The Virginia Teachers' Association for Blacks was co-founded by Trigg. Frank Trigg is discussed in the book, The Afro-American Press and Its Editors (1891) by Irvine Garland Penn; and The Colored American published a “Men of the Hour” profile of Trigg in 1903 praising his innovative education work.

== Death and legacy ==
Trigg died on April 21, 1933 in Lynchburg. He was buried at the Old City Cemetery in Lynchburg.

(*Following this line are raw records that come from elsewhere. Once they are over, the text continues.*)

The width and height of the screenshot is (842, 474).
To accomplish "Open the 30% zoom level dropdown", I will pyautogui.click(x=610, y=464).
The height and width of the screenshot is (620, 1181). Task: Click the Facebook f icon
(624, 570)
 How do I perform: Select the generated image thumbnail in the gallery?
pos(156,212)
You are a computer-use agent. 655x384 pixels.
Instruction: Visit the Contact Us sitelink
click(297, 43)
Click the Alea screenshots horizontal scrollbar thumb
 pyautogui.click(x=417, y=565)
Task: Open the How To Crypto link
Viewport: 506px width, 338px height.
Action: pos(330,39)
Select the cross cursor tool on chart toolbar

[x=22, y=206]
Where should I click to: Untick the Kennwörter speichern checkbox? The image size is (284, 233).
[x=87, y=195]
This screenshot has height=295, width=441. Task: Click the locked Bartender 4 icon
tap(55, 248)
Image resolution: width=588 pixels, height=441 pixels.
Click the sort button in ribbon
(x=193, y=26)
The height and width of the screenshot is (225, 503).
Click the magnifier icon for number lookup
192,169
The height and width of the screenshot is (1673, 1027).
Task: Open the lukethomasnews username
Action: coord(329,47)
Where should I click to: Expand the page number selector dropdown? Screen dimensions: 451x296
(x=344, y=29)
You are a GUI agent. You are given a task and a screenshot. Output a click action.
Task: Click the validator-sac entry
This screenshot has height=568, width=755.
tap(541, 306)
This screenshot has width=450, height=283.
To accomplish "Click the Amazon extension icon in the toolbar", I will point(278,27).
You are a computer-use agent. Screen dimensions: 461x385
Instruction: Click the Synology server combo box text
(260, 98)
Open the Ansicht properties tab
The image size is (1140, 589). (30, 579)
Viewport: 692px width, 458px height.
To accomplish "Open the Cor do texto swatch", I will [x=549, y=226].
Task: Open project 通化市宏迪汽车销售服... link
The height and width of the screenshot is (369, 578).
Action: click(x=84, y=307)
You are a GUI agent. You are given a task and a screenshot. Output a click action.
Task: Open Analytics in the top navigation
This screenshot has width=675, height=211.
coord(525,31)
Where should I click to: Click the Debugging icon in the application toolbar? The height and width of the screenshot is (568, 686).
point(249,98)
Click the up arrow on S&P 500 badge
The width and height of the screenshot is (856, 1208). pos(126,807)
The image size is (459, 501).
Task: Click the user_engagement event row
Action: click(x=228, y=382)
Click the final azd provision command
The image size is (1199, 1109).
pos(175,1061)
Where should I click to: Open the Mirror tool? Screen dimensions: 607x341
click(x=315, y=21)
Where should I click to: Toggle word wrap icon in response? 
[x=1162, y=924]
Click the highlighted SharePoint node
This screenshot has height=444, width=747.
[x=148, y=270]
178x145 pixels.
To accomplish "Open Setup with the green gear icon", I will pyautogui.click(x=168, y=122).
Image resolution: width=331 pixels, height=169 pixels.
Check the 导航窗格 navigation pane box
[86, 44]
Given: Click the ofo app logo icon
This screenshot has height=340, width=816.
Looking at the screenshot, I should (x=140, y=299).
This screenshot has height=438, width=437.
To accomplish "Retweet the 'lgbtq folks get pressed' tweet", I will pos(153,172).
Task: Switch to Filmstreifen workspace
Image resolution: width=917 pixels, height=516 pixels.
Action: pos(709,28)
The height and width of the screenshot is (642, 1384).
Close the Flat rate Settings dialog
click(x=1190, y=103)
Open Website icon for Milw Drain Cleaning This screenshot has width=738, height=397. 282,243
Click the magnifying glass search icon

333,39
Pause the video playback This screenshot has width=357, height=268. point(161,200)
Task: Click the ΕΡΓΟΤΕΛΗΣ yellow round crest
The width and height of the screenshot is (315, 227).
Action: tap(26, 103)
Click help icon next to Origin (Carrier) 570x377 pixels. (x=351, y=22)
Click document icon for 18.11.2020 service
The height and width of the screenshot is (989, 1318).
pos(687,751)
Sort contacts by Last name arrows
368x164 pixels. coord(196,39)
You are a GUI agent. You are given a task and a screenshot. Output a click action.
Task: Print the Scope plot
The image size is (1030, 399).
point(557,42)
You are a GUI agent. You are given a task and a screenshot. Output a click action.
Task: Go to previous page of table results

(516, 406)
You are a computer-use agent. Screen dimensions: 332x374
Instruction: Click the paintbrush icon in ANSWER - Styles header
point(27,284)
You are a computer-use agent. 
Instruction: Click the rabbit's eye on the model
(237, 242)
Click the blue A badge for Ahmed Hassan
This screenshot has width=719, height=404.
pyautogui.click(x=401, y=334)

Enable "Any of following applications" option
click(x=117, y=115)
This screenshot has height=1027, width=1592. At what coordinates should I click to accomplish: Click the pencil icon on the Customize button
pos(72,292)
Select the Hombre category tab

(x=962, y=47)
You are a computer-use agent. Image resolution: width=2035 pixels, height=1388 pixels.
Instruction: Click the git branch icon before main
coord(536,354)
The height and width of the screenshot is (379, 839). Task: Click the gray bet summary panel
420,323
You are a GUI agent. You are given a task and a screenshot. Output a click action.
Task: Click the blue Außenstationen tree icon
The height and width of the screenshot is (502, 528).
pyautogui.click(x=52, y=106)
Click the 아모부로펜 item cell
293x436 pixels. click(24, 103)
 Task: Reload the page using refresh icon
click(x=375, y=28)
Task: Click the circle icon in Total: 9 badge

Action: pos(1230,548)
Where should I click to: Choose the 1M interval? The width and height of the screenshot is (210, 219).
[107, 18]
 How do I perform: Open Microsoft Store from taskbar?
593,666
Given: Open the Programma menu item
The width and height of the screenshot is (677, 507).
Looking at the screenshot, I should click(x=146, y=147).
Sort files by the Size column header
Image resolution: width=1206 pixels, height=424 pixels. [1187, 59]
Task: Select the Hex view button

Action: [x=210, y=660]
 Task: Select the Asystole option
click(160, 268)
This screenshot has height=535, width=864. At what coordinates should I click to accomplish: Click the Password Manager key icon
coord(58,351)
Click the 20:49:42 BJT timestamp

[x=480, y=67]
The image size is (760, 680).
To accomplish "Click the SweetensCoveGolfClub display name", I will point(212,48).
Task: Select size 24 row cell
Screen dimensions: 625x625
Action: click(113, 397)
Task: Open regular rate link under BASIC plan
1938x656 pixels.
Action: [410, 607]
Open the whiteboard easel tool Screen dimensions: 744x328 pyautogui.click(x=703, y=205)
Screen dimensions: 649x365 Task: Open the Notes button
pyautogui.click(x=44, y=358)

His son Harold Leonard Trigg (1893–1978) also worked as an educator and college president.

In 2011, a historical marker in his memory was erected by the Virginia Department of Historic Resources (DHR) in Lynchburg. Trigg had lived in a residence at 1422 Pierce Street in Lynchburg, later the home of Dr. Robert Walter Johnson; the house named the Dr. Robert Walter Johnson House and Tennis Court was subject to preservation efforts.